Written task 1:
Could you rewrite the stretch of records from the line that contains "Click ayumu.hirano@example.com email text" through the end of the records, swapping "Upload File" for "Attach File" and leaving everything else unchanged?
+++ Selected text
Our tactical 12-month view remains cautious. We’ve invested in high-quality bonds – especially US Treasuries – over riskier equity markets and high-yield bonds. We expect central bank rates in developed markets to be close to or at the peak, but we don’t see rate cuts in the near term.
Building on our position in US government bonds, we have recently decided to add longer-dated UK government bonds. Yields are at historically attractive levels as we approach the peak in interest rates.
As economic growth and inflation continue to slow, bond yields will fall and bond prices will increase, making it an opportune moment to lock in a decent yield for a reasonably low risk.
Conversely, in our view, the additional yield of lower-quality bonds seems too small to take the extra risk, especially as markets haven’t fully dealt with the impact of past interest rate hikes, and so default rates may pick up more than expected.
We’ve invested in low-volatility equities in the US and Europe. Relative to our long-term allocation, we’re also positioned with a lesser weight to US equities (slightly) and Eurozone equities (somewhat more markedly).
Furthermore, our single-line portfolio holdings remain biased towards investments which we believe demonstrate solid long-term growth prospects, strong balance sheets and attractive valuations. These attributes can serve as a buffer in the event of a reversal in market sentiment.”
Georgina Taylor, Head of Multi Asset Strategies UK at Invesco comments on this afternoon’s decision to hold interest rates at 5.25%:
“In our view the Bank of England could be the first major Central Bank to cut rates ahead of the Fed and the ECB. UK economic data are softening more quickly than in the US, and the BoE has a dual mandate – targeting growth and inflation – unlike the ECB.
UK Inflation is falling albeit is still above target, slack is building in the labour market, and some indicators such as insolvencies are showing very worrying signs of an economy coming under meaningful pressure. Those signals support the idea that, at the very least, peak rates have been reached for this cycle. The UK economy is more sensitive to interest rates than the US given the structure of the housing market which comprises a greater proportion of shorter-term and variable rate mortgages. Therefore, cutting interest rates in the UK should feed more quickly to improved consumer and corporate confidence.
++++++
Written task 2:
Could you carry the commentary on UK interest rates and bond investing forward from its last sentence?
+++ Provided data
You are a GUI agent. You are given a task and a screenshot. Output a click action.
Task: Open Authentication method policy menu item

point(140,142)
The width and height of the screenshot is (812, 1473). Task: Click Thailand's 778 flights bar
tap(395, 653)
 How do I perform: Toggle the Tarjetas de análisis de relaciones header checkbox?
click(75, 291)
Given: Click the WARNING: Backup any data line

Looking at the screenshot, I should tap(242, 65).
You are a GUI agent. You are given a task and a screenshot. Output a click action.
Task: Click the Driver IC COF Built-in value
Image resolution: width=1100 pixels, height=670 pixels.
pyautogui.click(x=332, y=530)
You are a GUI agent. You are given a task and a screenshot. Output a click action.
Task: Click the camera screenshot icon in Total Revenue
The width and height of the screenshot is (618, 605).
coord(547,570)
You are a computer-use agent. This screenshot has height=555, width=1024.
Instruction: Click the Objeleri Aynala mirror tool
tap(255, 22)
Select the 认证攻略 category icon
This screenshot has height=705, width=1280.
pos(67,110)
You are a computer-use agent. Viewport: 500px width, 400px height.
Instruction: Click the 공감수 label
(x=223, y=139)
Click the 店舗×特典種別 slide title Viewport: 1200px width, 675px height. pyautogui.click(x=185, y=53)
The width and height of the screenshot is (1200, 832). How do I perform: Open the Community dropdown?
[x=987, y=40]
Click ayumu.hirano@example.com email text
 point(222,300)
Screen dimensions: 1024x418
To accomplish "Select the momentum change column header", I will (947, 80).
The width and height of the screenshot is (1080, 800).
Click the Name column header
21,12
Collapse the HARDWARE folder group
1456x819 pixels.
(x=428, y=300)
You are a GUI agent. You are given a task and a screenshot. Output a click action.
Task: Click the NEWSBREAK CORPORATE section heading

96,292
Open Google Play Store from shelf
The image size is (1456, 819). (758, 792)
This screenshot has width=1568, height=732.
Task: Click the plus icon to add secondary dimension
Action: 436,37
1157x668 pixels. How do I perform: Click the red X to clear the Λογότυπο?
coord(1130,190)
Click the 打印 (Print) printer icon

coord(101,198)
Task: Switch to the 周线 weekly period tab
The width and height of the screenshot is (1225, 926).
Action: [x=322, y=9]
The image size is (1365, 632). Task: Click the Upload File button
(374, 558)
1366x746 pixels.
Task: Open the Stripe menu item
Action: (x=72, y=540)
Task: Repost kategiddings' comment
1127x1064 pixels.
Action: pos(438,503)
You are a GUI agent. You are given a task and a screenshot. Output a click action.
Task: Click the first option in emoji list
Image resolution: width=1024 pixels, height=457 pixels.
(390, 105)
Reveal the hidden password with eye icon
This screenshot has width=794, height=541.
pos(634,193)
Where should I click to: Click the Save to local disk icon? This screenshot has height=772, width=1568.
++++++
Expected output 1:
Click ayumu.hirano@example.com email text
 point(222,300)
Screen dimensions: 1024x418
To accomplish "Select the momentum change column header", I will (947, 80).
The width and height of the screenshot is (1080, 800).
Click the Name column header
21,12
Collapse the HARDWARE folder group
1456x819 pixels.
(x=428, y=300)
You are a GUI agent. You are given a task and a screenshot. Output a click action.
Task: Click the NEWSBREAK CORPORATE section heading

96,292
Open Google Play Store from shelf
The image size is (1456, 819). (758, 792)
This screenshot has width=1568, height=732.
Task: Click the plus icon to add secondary dimension
Action: 436,37
1157x668 pixels. How do I perform: Click the red X to clear the Λογότυπο?
coord(1130,190)
Click the 打印 (Print) printer icon

coord(101,198)
Task: Switch to the 周线 weekly period tab
The width and height of the screenshot is (1225, 926).
Action: [x=322, y=9]
The image size is (1365, 632). Task: Click the Attach File button
(374, 558)
1366x746 pixels.
Task: Open the Stripe menu item
Action: (x=72, y=540)
Task: Repost kategiddings' comment
1127x1064 pixels.
Action: pos(438,503)
You are a GUI agent. You are given a task and a screenshot. Output a click action.
Task: Click the first option in emoji list
Image resolution: width=1024 pixels, height=457 pixels.
(390, 105)
Reveal the hidden password with eye icon
This screenshot has width=794, height=541.
pos(634,193)
Where should I click to: Click the Save to local disk icon? This screenshot has height=772, width=1568.

Expected output 2:
We cannot discount entirely the risk that the BoE might be slow to reverse its current course given still elevated inflation and the split in the vote today shows the debate within the committee. The Committee is thus at least cognisant of the need to navigate between Central Bank credibility in the face of higher inflation and the economic risks that are building in the system. Some more hawkish members of the MPC that are erring on the side of over-tightening, believe monetary policy can respond swiftly further down the line should the economy significantly deteriorate, and thus believe it is prudent to keep policy tight until it is clearer that inflationary pressures have subsided. The doves on the committee have a greater focus on the flexible inflation mandate of the BoE and see economic weakness as a medium-term threat that should be addressed.
This debate will keep the market guessing on the policy over the coming months but in the face of a slowing economy and reaching peak rates, we believe the coos from the doves will get louder and UK Gilts are now an attractive addition to our multi asset portfolios.”
Luke Bartholomew, senior economist, abrdn, said:
“No surprises today with the Bank of England, with interest rates kept on hold as many investors had expected. The Bank is weighing up the conflicting forces of a deteriorating growth environment with still elevated inflation. Keeping policy unchanged makes sense in that context, as the BoE tries to gauge the impact of its previous monetary tightening and the wider increase in global bond yields.
Bank communication suggests it is too early to be discussing interest rate cuts and that’s true for now. But we think the debate will increasingly move in that direction, with the most likely next move in interest rates down rather than up.
However, any cuts will probably have to wait until around the middle of next year, with inflation much lower partly due to the recession the economy seems to be heading into.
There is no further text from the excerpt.